The OCR investigates other alleged instances of discrimination. Recently, the office has seen a sharp rise in claims related to Internet access for people with disabilities, as well as Title IX cases focused on sports. OCR investigators examine every complaint and, if they determine an investigation is justified, embark on a monthslong or yearslong process in which they conduct interviews, issue document requests, and sometimes even visit the school.

The office’s resources are already stretched. In its 2016 budget request to Congress, the agency noted that its office supplies were so depleted that employees sometimes had to scramble to find copy paper and batteries. One former employee who visited OCR field offices across the country said a common complaint he heard from employees was that their computers were so old they took minutes to turn on.

Mostly, though, the staff is worried that it would soon be unable to give proper attention to every complaint. “It caused us a lot of anxiety,” says Grossman, who retired in 2013 after 41 years as an OCR attorney. In addition to the high-profile and time-consuming cases of sexual violence, he said he's worried about all of OCR’s lesser-known projects. Before he retired, Grossman traveled around the country talking to college administrators about veterans’ needs, how to integrate them into the rest of the student body, and the type of campus services they might benefit from. “Of course, that requires the OCR to have a travel budget,” he says.

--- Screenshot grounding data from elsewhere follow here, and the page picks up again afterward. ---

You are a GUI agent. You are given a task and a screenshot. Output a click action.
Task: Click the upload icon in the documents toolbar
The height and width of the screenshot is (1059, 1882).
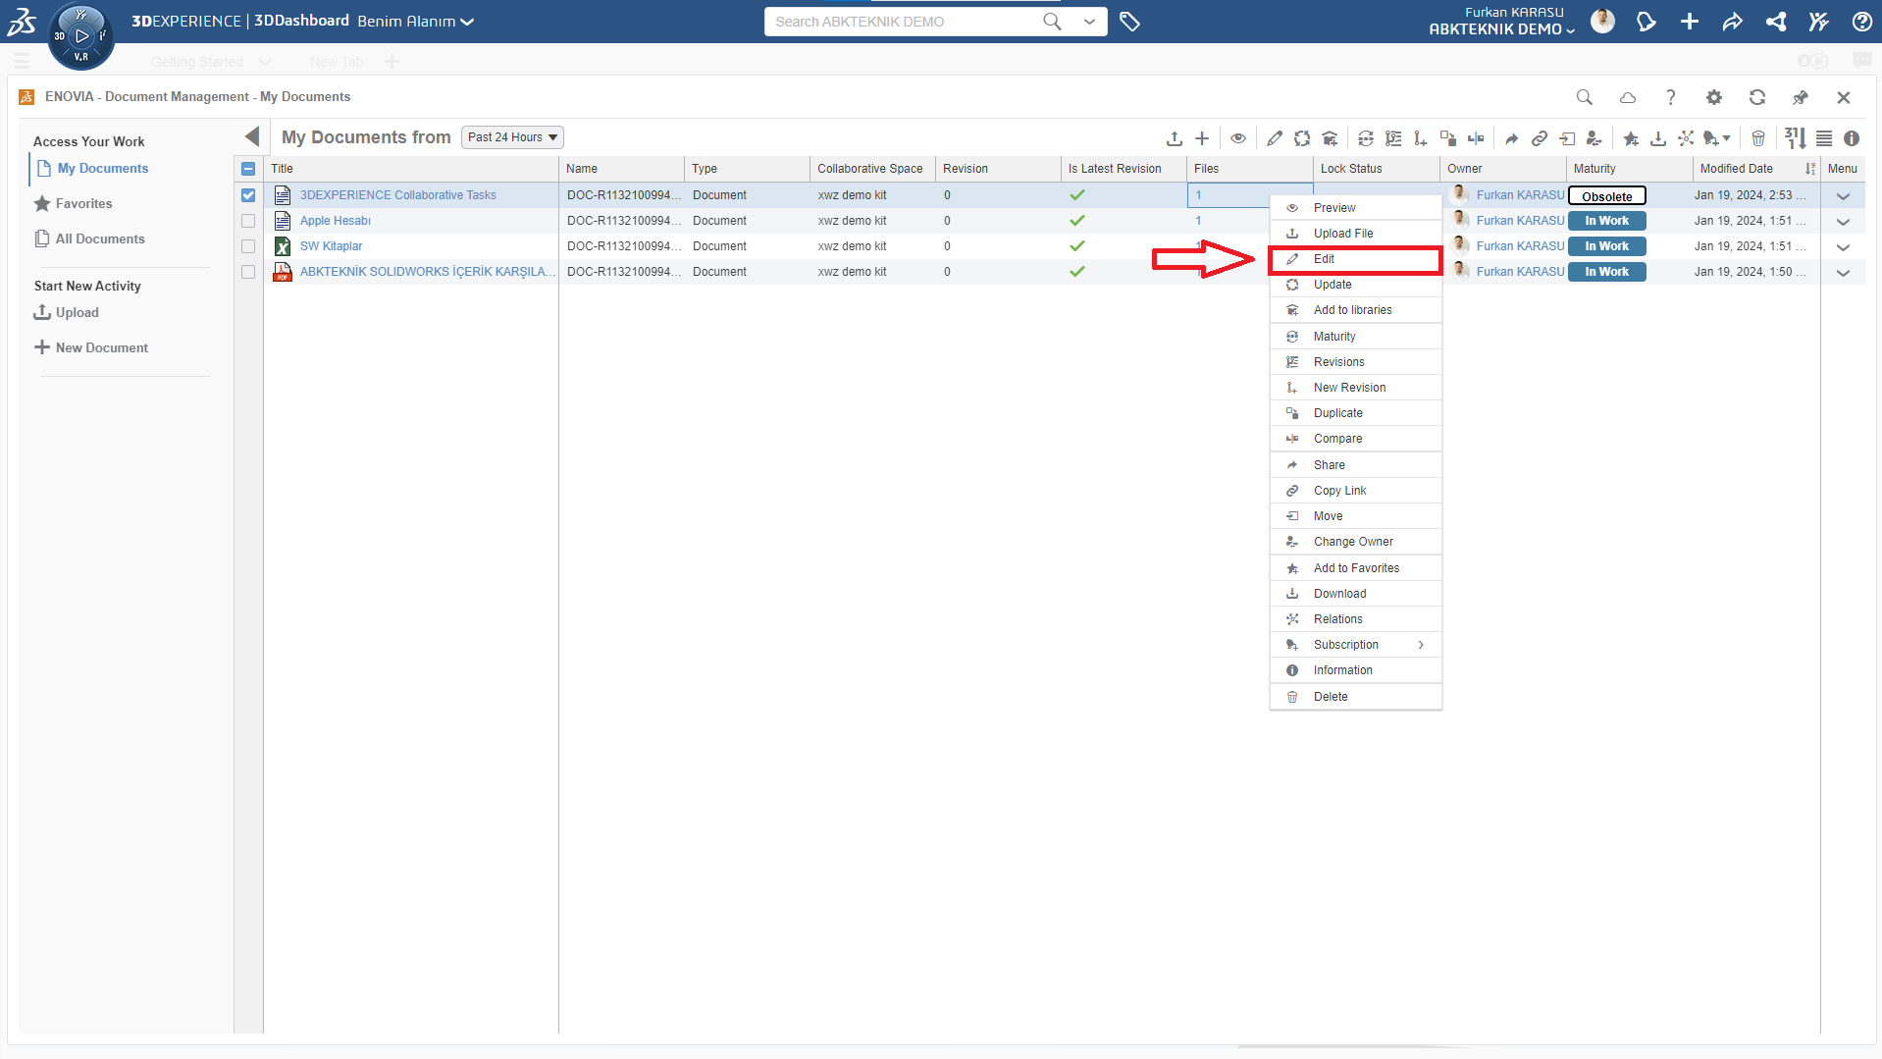[1174, 138]
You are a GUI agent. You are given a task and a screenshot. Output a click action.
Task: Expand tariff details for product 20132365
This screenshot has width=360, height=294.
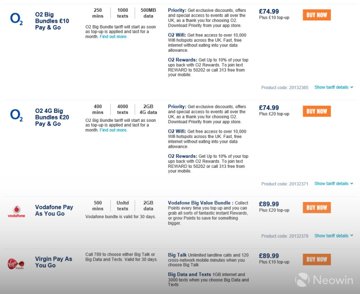pos(333,87)
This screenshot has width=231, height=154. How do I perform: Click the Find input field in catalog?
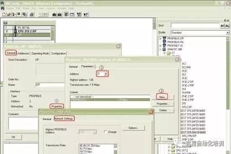coord(195,26)
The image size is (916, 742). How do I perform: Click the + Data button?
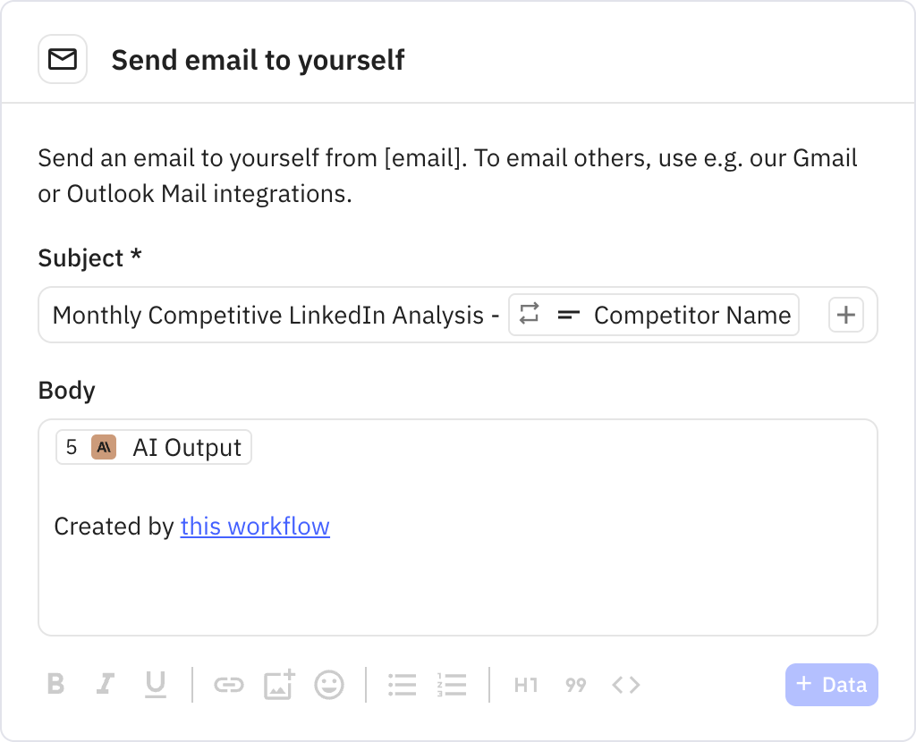tap(831, 685)
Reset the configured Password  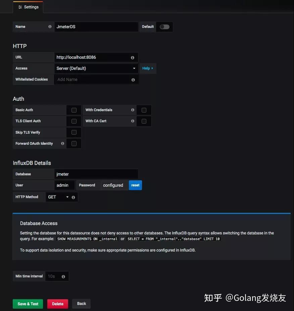click(135, 185)
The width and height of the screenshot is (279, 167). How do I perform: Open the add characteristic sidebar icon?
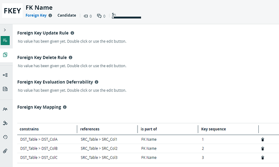(5, 40)
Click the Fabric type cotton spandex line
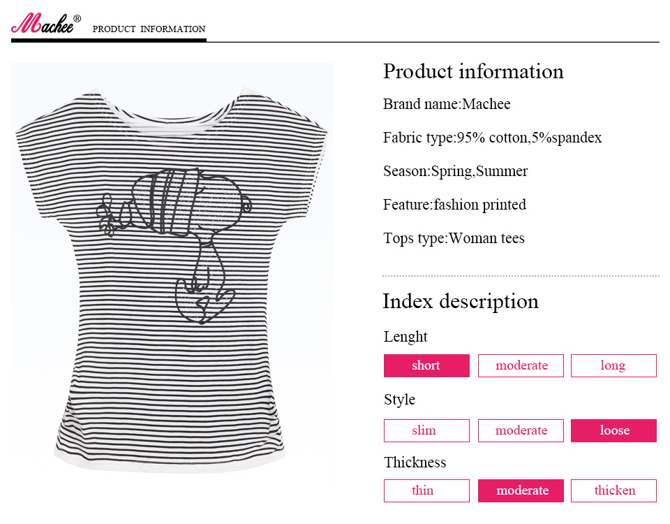This screenshot has height=524, width=670. 492,138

The future of existing cases may also come into question. As of January, the OCR was investigating about 330 institutions for Title IX violations related to sexual violence. At her confirmation hearing, DeVos refused to say whether she would support OCR’s guidelines on how schools should handle allegations of sexual assault. Jackson’s memo encouraged the agency to reach voluntary settlements with schools as often as possible.